İlim öğreten âlimlerimiz, hocalarımız ve öğretmenlerimiz her zaman hürmete layıktır. Anne babalarımız bize bir hayat veriyorlar ama hocalarımız ve öğretmenlerimiz bize o hayatı iyi yaşamamızı öğretiyorlar. Elde ettiğimiz bir âlet ya da cihazı nasıl kullanacağımızı bilmezsek heder ederiz. Âlim, talebesine sadece ilim vermez, halleriyle ilim ahlakını da verir. Öğretmen öğrencisine haddini bilmesini öğretir. Hz.

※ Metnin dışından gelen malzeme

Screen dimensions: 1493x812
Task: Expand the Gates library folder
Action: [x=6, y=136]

Ali, ‘Âlim haddini bilen kişidir’ der. İlim öğrenimi ve öğretimi, usta-çırak halleşmesi olarak görülmelidir. Öğretmen, öğrencisine verdiği terbiye ile onu hayata hazırlar. Terbiye ve ahlak, kitaplardan öğrenilmez. Tıpkı tıp kitabı okumakla cerrah olunmayacağı gibi.
Öğretmen fedakâr olmalıdır. Çırağın ustayı geçmediği yerde nasıl zanaat ilerlemezse talebenin hocayı geçmediği yerde de ilim ilerlemez. Öğretmen ilmi saklamadan ve satmadan vermelidir. Öğretmen talebesine ilmin irfan yönünü aktarmayı ihmal etmemeli, annenin yavrusunu emzirmesini anlatırken aslında verilenin süt değil şefkat olduğunu ifade etmelidir. Öğretmen, temel eğitim vermeli, balık vermek yerine balık tutmasını öğretmelidir. Kâşif olmalı, öğrencisinin potansiyelini açığa çıkarmalıdır. Bir kişiyi uyandırmanın, bin kişiyi uyandırmaya vesile olduğunu bilmelidir.

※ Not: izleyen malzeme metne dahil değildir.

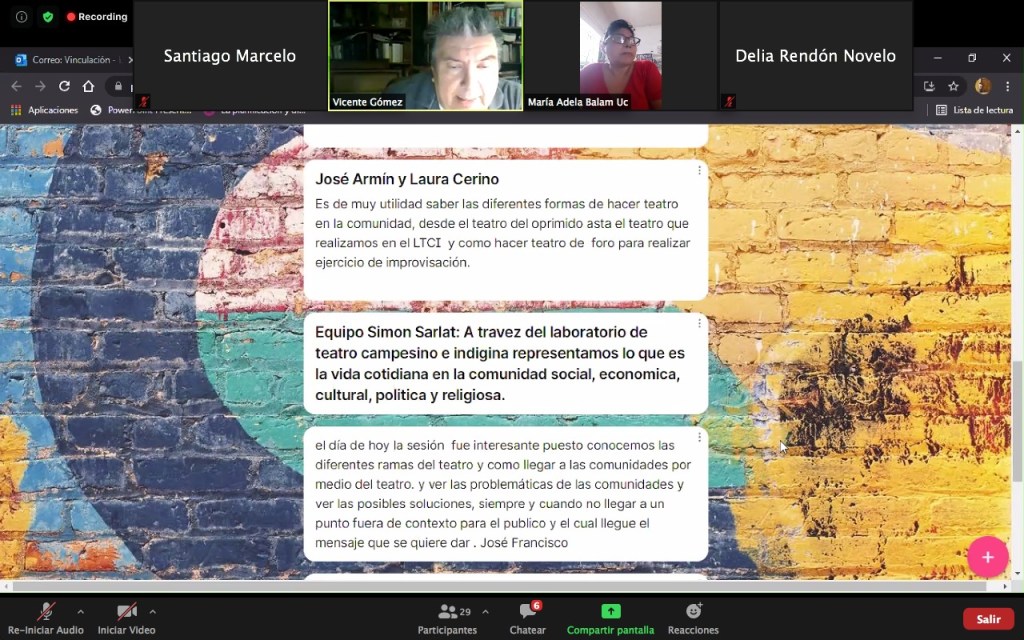1024x640 pixels.
Task: Click the green Compartir pantalla icon
Action: click(610, 611)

Bir gün ağaca çıkmaya çalışan çocuk babasına seslendi.
- Baba çıkmam için bana yardım et. Baba cevap verdi.
– Evladım başkasının çıkardığı ağaçtan inemezsin.
Bu diyalog öğretmenin öğrencisini yetkin kılması gerektiğini anlatır. Elinden tutarak değil yolunu açarak, zorlaştırarak değil kolaylaştırarak, nefret ettirerek değil sevdirerek vermelidir eğitimi. Laf dokundurarak değil, gönüle dokunarak yapmalıdır hitabını. Kem âlet ile kemâlât olmaz.

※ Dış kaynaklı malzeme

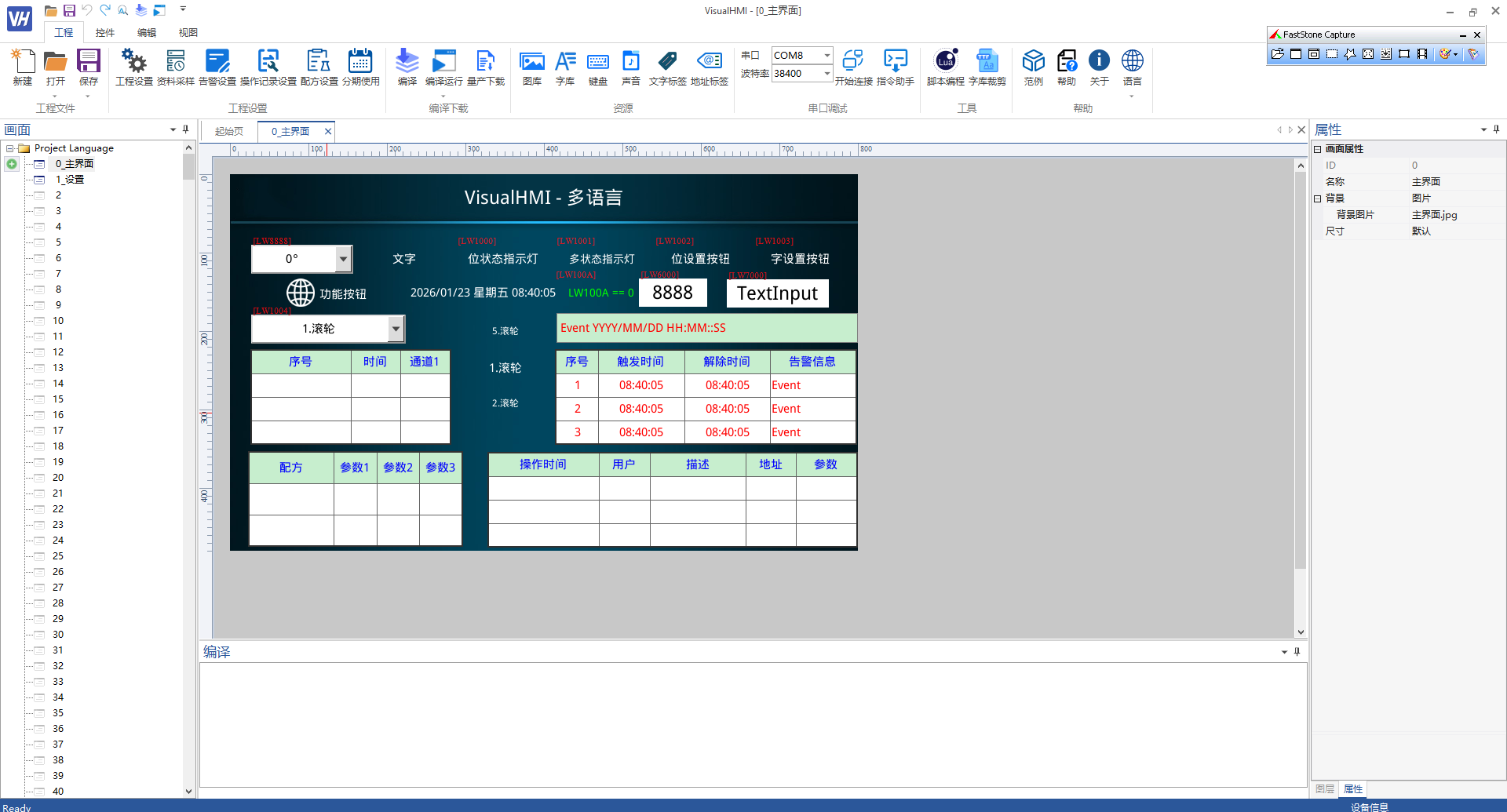Expand the 38400 baud rate dropdown
This screenshot has height=812, width=1507.
826,74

İlim, bir topluma güç ve izzet kazandırır. Zaman, ilim zamanıdır. Bir milletin geleceği ilme verdiği değerle ölçülür. İlme hürmetin olmadığı yerde dev insanlar yetişmez. İslam dünyası olarak bu noktaya ehemmiyet vermeliyiz. Muhammed ümmetinin, tekrar dünyanın öznesi olması, Kur’an’a yani ilme, bilgiye ve eğitime sarılmakla gerçekleşecektir. Aslan kükrerse tilkinin ayağı tökezlenir. Devletler kullanmasalar dahi ilmen ürettikleri silah ve teknolojiyle üstünlük siyasetini yapıyorlar.
İlim adamlarına ve öğretmenlerimize gereken değeri vermeliyiz
İlmin bekası, ilim ve ilim adamlarına verilen değerle doğru orantılıdır. Bir toplumda ilim adamlarına gereken değer verilmezse, yeni yetişen nesiller ilme ilgi duymayacaklardır. Zamanla mevcut ilim adamlarının bu dünyadan ayrılmalarıyla ilim kendiliğinden ortadan kaybolacaktır. Böyle bir olumsuzluğun meydana gelmemesi için, toplumdaki bütün bireyler üzerine düşen görevi yapmak durumundadır. Hz. Peygamber (s.a.v.), özellikle İslâmi ilimlerin kaybolmaması için oldukça duyarlı davranılması gerektiği konusunda ümmetini asırlar öncesinden uyararak şöyle buyurmuştur:
إنَّ اللَّه لا يقْبِض العِلْم انْتِزَاعاً ينْتزِعُهُ مِنَ النَّاسِ ، ولكِنْ يقْبِضُ العِلْمَ بِقَبْضِ العُلَماءِ حتَّى إذا لمْ يُبْقِ عالماً ، اتَّخَذَ النَّاسُ رُؤوساً جُهَّالاً فَسئِلُوا ، فأفْتَوْا بغَيْرِ علمٍ ، فَضَلُّوا وأَضَلُّوا
“Allah Teâlâ ilmi insanların hafızalarından silip unutturmak suretiyle değil, fakat âlimleri öldürüp ortadan kaldırmak suretiyle alır. Neticede ortada hiçbir âlim bırakmaz. İnsanlar bir kısım cahilleri kendilerine lider edinirler. Onlara birtakım meseleler sorulur; onlar da bilmedikleri halde fetva verirler. Neticede hem kendileri sapıklığa düşer, hem de insanları saptırırlar.” (Buhari, İlim, 34; Müslim, İlim, 13)
Allah Teâlâ bizleri haktan, doğrudan ve hidayetten ayırmasın ve sahip olduğu ilimle rızasını kazanan kullarından eylesin! Âmin!